> [Required work]: Starting with the line where "This screenshot has width=1133, height=579." appears, print every line through the end of the entries below exactly as it stands, and leave out the pictures.

[Dataset entries]
********************
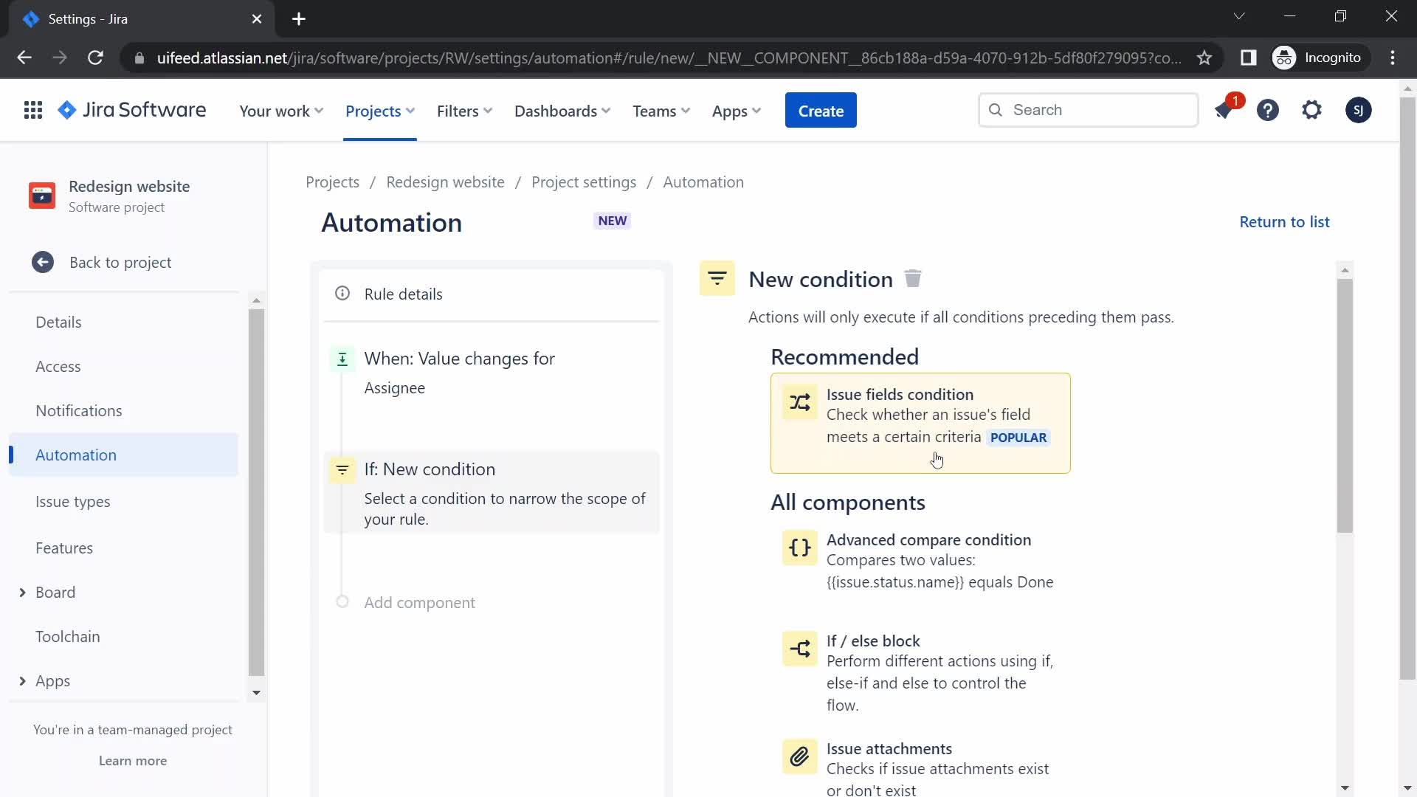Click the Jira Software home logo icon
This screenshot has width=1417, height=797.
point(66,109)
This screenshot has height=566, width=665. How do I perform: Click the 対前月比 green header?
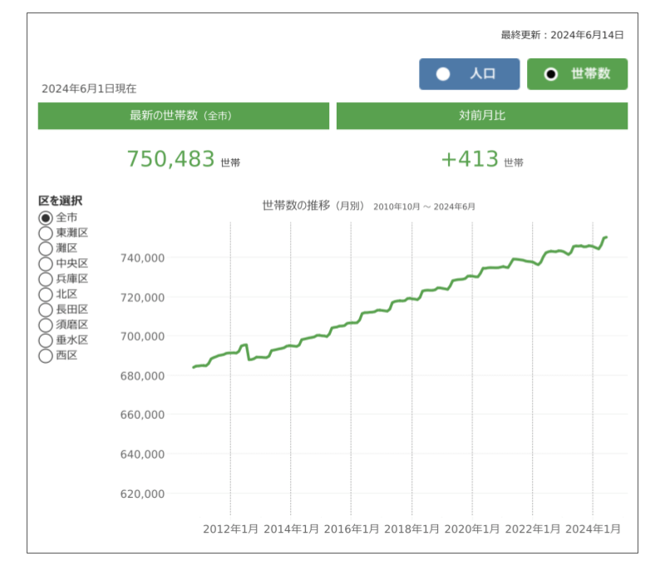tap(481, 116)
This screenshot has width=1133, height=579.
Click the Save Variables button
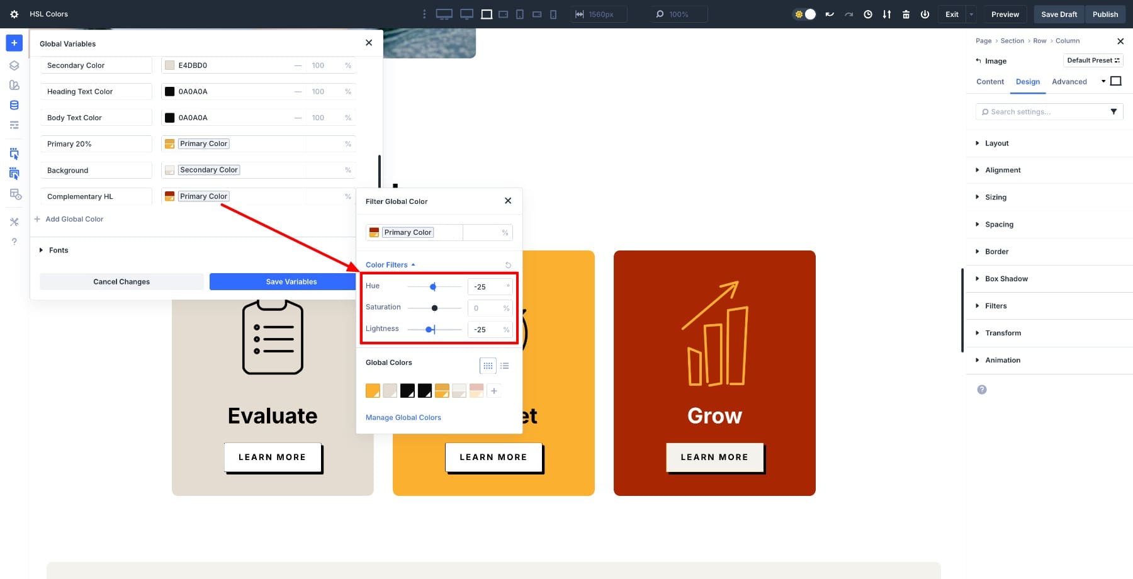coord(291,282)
********************
> [Answer below]:
This screenshot has width=1133, height=579.
Click the Save Variables button
coord(291,282)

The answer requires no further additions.